In thrilling events, abhorrent cruelties, grand achievements, and sublime patriotism, the history of the Netherlands and of the part which William of Orange played in securing its freedom is of absorbing interest. Few peoples have suffered more terribly than the Netherlanders did in their struggle for civil and religious liberty, and few peoples have endured suffering with greater heroism, more sublime patience, or more exalted patriotism. Further, few peoples in their struggles have had such a wise, brave, judicious, far-seeing, self-sacrificing leader as these Netherlanders, who mastered the sea and crushed the tyranny of an empire, at that time the strongest on earth.

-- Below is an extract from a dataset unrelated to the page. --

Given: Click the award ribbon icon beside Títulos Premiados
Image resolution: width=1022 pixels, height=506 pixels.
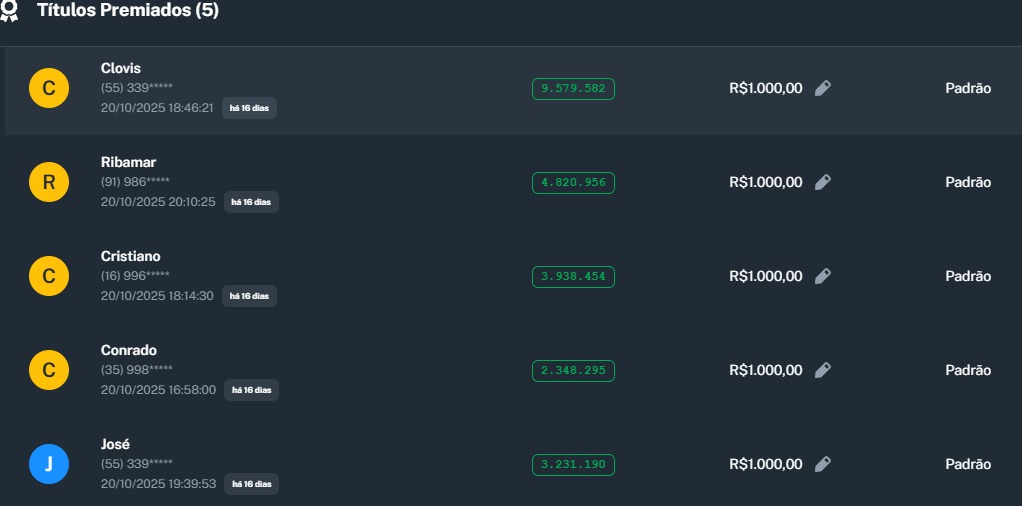Looking at the screenshot, I should pos(9,11).
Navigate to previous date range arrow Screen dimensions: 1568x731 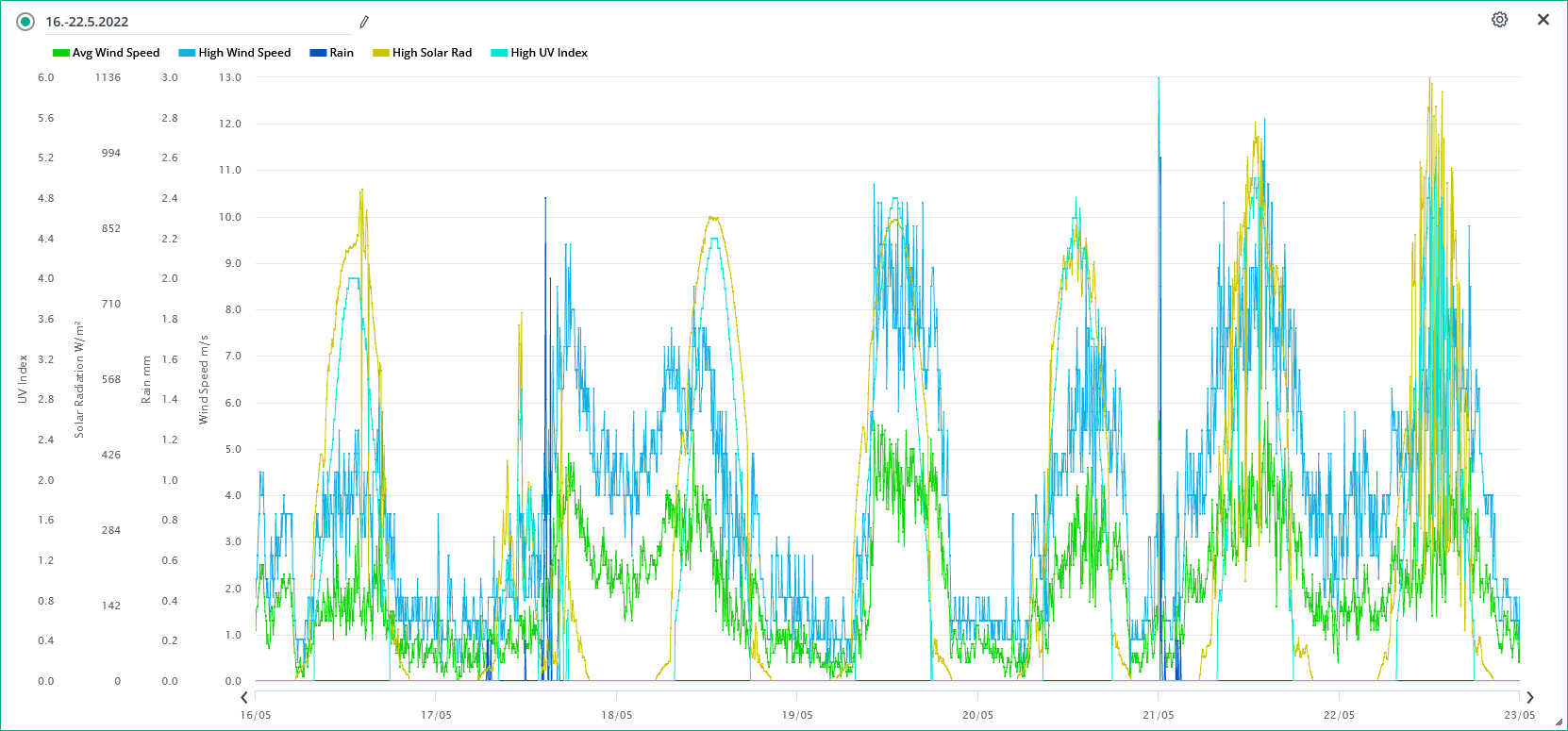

William of Nassau, usually called William of Orange, also designated as William the Silent, was preeminently "the man for the occasion." His friends were accustomed to call him a rock in the ocean, "tranquil amid raging billows," so constant and unmoved was he, whether by success or by defeat. Originally a Roman Catholic, he was converted to Protestantism, but was ever ready to extend freedom of conscience, religious belief, and worship to those of every creed. He placed implicit trust in divine guidance. Of his great wealth and princely possessions he gave almost everything to the cause of the people, even to the verge of impoverishment. He was an able counsellor, and quick and decisive in action. He was a great military commander, and was so esteemed by his contemporaries. He was the ablest statesman of his time, quick to detect the schemes of his enemies, exact in his knowledge of men, alert in diplomacy, and eloquent in persuasion. He secured the liberty of the Netherlands and established it upon enduring foundations. He further secured political and religious rights for his people and expelled the Inquisition from the country. To this extent his influence was felt throughout the world. He lived for his people and died for them at the hands of a fanatical assassin, but not until he had had the satisfaction of knowing that his great work was accomplished. Motley, in his "Dutch Republic," says of him:
He went through life bearing the load of a people's sorrows upon his shoulders with a smiling face. . . . As long as he lived he was the guiding star of a whole brave nation, and when he died, the little children cried in the streets."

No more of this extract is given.